Reading fixed length/width input records with Hadoop mapreduce

While working on a project where I needed to quickly import 50-100 million records I ended up using Hadoop for the job. Unfortunately the input files I was dealing with were fixed width/length records, hence they had no delimiters which separated records, nor did they have any CR/LFs to separate records. Each record was exactly 502 bytes in size. Hadoop provides a TextInputFormat out of the box for reading input files, however it requires that your files contain CR/LFs or some combination thereof.

This patch source is available on GitHub @ https://github.com/bitsofinfo/hadoopSandbox/tree/master/fixedLengthInputFormat

So…. I went ahead a wrote a couple of classes to support fixed length, fixed width (same thing) records in input files. These classes were inspired by Hadoop’s TextInputFormat and LineRecordReader. The two classes are FixedLengthInputFormat and FixedLengthRecordReader, they are presented below. I have also created a Hadoop JIRA issue to contribute these classes to the Hadoop project.

This input format overrides computeSplitSize() in order to ensure that InputSplits do not contain any partial records since with fixed records there is no way to determine where a record begins if that were to occur. Each InputSplit passed to the FixedLengthRecordReader will start at the beginning of a record, and the last byte in the InputSplit will be the last byte of a record. The override of computeSplitSize() delegates to FileInputFormat’s compute method, and then adjusts the returned split size by doing the following: (Math.floor(fileInputFormatsComputedSplitSize / fixedRecordLength) * fixedRecordLength)
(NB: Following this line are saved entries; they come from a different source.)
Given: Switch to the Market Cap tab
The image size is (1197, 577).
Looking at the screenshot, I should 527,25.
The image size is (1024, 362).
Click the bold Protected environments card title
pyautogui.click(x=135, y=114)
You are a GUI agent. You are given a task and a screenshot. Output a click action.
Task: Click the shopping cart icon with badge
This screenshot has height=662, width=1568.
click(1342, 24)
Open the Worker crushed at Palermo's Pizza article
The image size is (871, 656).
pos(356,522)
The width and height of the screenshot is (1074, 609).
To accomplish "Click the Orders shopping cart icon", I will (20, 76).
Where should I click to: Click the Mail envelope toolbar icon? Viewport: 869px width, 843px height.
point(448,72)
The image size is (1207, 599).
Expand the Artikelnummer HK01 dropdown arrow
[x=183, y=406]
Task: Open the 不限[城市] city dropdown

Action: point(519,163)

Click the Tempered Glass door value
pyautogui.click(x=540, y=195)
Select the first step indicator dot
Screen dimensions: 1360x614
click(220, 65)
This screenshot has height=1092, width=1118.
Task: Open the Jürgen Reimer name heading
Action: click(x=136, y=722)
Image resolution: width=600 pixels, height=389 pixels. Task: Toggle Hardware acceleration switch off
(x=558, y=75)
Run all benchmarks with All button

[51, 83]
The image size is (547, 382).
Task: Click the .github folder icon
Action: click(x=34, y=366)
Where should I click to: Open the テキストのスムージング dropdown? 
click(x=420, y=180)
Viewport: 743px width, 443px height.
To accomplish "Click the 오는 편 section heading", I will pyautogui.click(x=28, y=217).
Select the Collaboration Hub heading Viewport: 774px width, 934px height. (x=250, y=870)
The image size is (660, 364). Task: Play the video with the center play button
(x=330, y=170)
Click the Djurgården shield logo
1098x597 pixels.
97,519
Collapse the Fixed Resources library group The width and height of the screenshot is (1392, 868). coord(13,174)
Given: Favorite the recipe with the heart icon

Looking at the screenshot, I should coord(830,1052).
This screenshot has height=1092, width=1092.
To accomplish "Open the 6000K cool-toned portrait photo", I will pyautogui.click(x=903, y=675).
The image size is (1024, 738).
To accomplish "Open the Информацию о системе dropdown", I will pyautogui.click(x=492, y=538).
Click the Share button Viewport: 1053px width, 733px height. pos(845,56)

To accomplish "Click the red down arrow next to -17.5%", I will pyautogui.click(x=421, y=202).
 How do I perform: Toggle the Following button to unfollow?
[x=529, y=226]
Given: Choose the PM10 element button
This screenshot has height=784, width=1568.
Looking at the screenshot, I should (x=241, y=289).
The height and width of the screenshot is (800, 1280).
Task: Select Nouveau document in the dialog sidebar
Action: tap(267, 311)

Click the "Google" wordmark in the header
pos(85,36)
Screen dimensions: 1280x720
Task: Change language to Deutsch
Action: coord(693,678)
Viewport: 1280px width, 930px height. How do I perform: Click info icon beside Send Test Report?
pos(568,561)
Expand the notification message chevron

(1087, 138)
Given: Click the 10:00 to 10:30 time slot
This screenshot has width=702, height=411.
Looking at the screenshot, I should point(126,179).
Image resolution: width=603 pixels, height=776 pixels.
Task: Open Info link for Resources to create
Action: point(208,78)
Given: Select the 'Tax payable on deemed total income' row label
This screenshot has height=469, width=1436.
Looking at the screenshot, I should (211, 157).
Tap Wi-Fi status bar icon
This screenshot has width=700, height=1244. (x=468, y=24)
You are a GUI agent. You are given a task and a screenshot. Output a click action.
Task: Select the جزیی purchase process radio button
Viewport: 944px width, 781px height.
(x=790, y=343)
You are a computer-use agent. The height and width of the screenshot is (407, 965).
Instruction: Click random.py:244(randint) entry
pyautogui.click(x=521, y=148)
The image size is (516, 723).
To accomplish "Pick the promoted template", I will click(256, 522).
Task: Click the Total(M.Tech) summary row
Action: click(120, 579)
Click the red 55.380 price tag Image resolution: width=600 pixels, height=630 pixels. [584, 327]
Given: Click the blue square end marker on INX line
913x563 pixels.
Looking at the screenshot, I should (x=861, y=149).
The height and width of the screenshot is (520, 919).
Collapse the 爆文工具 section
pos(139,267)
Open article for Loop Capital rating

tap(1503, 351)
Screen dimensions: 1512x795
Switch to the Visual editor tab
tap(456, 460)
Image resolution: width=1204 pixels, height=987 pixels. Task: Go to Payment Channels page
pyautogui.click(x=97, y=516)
FixedLengthInputFormat does NOT support compressed files. To use this input format, you do so as follows:

// setup your job configuration etc
...

// be sure to set the length of your fixed length records, so the
// FixedLengthRecordReader can extract the records correctly.
myJobConf.setInt(FixedLengthInputFormat.FIXED_RECORD_LENGTH, 502);

// OR alternatively you can set it this way, the name of the property is
// "mapreduce.input.fixedlengthinputformat.record.length"
myJobConf.setInt("mapreduce.input.fixedlengthinputformat.record.length",502);

// create your job
Job job = new Job(myJobConf);
job.setInputFormatClass(FixedLengthInputFormat.class);

// do the rest of your job setup, specifying input locations etc
...

myJob.submit();

Below are the two classes which you are free to use. Hope this helps you out if you have a need to read fixed width/length records out of input files using Hadoop MapReduce! Enjoy.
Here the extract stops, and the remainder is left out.